Papers Published

  1. Ista, L. K. and Callow, M. E. and Finlay, J. A. and Coleman, S. E. and Nolasco, A. C. and Simons, R. H. and Callow, J. A. and Lopez, G. P., Effect of substratum surface chemistry and surface energy on attachment of marine bacteria and algal spores, APPLIED AND ENVIRONMENTAL MICROBIOLOGY, vol. 70 no. 7 (July, 2004), pp. 4151--4157 [doi] .
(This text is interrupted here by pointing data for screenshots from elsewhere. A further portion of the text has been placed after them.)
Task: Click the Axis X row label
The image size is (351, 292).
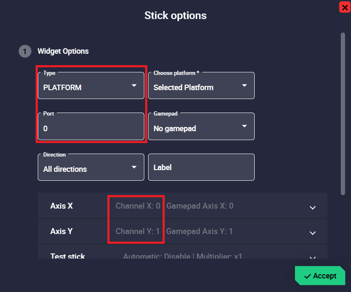Action: click(62, 206)
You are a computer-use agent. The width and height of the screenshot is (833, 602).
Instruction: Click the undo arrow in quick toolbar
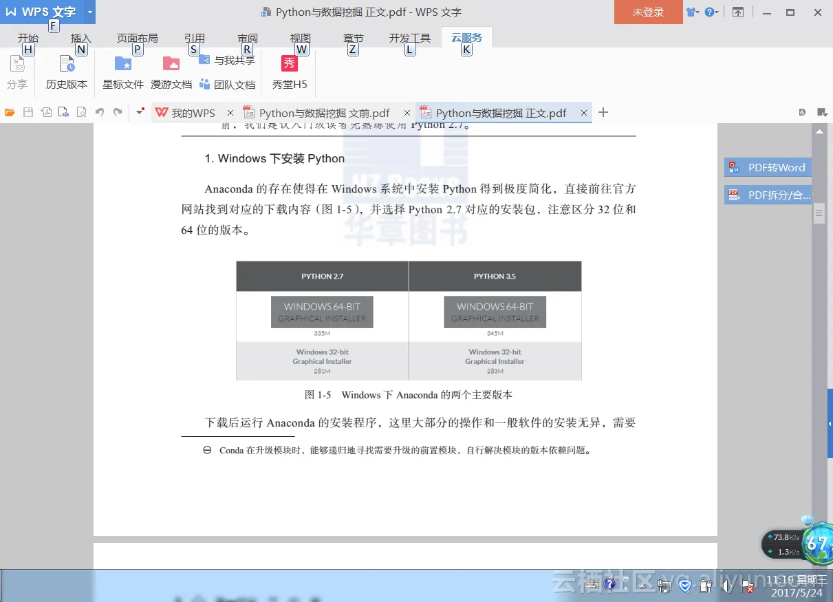[100, 113]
    (last updated on 2010/02/08)

    Two series of self-assembled monolayers (SAMs) of omega-substituted alkanethiolates on gold were used to systematically examine the effects of varying substratum surface chemistry and energy on the attachment of two model organisms of interest to the study of marine biofouling, the bacterium Cobetia marina (formerly Halomonas marina) and zoospores of the alga Ulva linza (formerly Enteromorpha linza). SAMs were formed on gold-coated glass slides from solutions containing mixtures of methyl- and carboxylic acid-terminated alkane-thiols and mixtures of methyl- and hydroxyl-terminated alkanethiols. C marina attached in increasing numbers to SAMs with decreasing advancing water contact angles (theta(AW)), in accordance with equation-of-state models of colloidal attachment. Previous studies of Ulva zoospore attachment to a series of mixed methyl- and hydroxyl-terminated SAMs showed a similar correlation between substratum theta(AW) and zoospore attachment. When the hydrophilic component of the SAMs was changed to carboxylate, however, the profile of attachment of Ulva was significantly different, suggesting that a more complex model of interfacial energetics is required.